Guess what; end users want better security as long as it doesn't affect current usability.
Access to Twitter suddenly depends on SMS
As I wrote at the top, I'm in Norway. Norway isn't listed as a country yet in your settings, neither are any of the telcos here, so I can't enable login verification quite yet. If I loose my phone running a standardized TOTP authentication app, its my problem. If my telco cannot deliver your SMS in seconds, I won't login. then I won't use your service, and post to Facebook, G+ and Instagram instead. I guess you don't want that to happen?
So please, get me some more options
I'm a Twitter addict. I want better security, but preferably not at a great cost/loss of usability. What it looks like now, even before I've been able to configure login verification, I'm skeptical.

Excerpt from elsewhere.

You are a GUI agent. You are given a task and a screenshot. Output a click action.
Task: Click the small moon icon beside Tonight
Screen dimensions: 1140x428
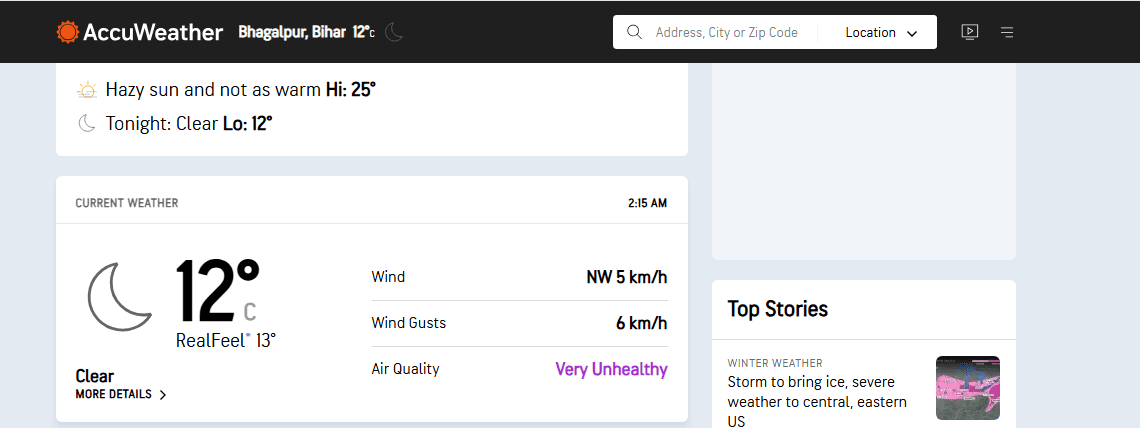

I cheered when Dropbox introduced RFC6238 support, I enjoyed using my existing Google Authenticator app to handle it, I laughed when I discovered how to configure Facebook 2FA support into Authenticator, and of course I've got my SSH servers in there as well.
I'm sorry for lashing out at you earlier, if this SMS solution is what we get. It could be done better, and the solutions were already available out there.